92. A basket of goods costs $800 in the U.S. In Canada the same basket of goods costs 800
Canadian dollars and the exchange rate is 1.25 Canadian dollars per U.S. dollars. In Turkey the
same basket of goods costs 2400 lira and the exchange rate is 3 lira per dollar. Which country
has purchasing-power parity with the U.S.?
a. Both Canada and Turkey
b. Canada but not Turkey
c. Turkey but not Canada
d. neither Canada or Turkey

93. If a dollar buys less coffee in the U.S. than in Kenya, then
a. the real exchange rate is greater than 1; a profit might be made by buying coffee in Kenya and
selling it in the U.S.
b. the real exchange rate is greater than 1; a profit might be made by buying coffee in the U.S.
and selling it in Kenya.
c. the real exchange rate is less than 1; a profit might be made by buying coffee in Kenya and
selling it in the U.S.
d. the real exchange rate is less than 1; a profit might be made by buying coffee in the U.S. and
selling it in Kenya.

94. If purchasing power parity holds, then if the price of a basket of goods in the U.S. rose from
$1,500 to $2,000 and the price of the same basket in Mexico rose from 12,000 pesos to 18,000
pesos
a. inflation was higher in the U.S. than Mexico so the U.S. dollar would appreciate.
b. inflation was higher in the U.S. than Mexico so the U.S.dollar would depreciate.
c. inflation was lower in the U.S. than Mexico so the U.S. dollar would appreciate.
d. inflation was lower in the U.S. than Mexico so the U.S dollar would depreciate.
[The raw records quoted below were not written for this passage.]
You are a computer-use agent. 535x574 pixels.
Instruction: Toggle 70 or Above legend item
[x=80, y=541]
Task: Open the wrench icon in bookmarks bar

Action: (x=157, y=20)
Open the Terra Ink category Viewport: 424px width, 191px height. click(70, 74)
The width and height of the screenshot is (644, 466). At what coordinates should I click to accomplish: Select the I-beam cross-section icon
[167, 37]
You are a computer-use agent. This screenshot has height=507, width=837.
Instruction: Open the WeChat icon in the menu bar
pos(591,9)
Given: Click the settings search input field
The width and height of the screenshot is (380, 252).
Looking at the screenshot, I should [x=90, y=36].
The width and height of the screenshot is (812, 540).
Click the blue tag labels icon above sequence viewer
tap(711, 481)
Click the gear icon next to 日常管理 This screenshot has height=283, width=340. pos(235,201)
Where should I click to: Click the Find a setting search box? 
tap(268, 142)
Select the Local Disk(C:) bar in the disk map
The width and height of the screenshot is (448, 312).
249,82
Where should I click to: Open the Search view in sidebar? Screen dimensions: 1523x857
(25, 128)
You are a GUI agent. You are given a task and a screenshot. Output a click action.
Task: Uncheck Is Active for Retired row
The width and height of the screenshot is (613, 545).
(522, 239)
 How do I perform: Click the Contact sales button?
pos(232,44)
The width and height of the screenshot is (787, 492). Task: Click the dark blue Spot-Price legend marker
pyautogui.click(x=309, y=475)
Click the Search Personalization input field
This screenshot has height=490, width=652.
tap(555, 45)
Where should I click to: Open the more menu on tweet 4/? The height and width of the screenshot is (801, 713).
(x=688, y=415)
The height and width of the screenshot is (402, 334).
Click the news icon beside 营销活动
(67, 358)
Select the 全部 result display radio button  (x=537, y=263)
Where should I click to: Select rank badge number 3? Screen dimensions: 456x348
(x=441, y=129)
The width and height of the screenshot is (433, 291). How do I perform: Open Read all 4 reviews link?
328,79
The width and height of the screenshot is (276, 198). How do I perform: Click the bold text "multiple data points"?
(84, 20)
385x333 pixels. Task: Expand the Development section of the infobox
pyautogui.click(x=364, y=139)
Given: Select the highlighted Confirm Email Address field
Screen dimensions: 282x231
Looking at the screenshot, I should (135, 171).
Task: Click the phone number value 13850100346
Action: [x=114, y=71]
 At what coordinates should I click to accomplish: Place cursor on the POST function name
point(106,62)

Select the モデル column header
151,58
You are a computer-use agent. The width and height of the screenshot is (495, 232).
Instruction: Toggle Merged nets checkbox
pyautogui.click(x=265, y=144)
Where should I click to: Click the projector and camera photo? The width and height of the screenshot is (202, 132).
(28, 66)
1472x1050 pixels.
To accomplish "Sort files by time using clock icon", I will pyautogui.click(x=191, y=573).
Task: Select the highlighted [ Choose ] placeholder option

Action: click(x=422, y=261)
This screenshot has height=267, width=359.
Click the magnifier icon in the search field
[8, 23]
95. If purchasing power parity holds, then if the price of a basket of goods in the U.S. rose from
$1.000 to $1,200 and the price of the same basket in Poland rose from 6,400 Polish zloty to
8,000 zloty, then
a. the nominal exchange rate would be unchanged and the real exchange rate would appreciate.
b. the U.S. dollar would appreciate and the real exchange rate would stay the same.
c. the nominal exchange rate would be unchanged and the real exchange rate would depreciate.
d. the U.S. dollar would depreciate and the real exchange rate would be unchanged.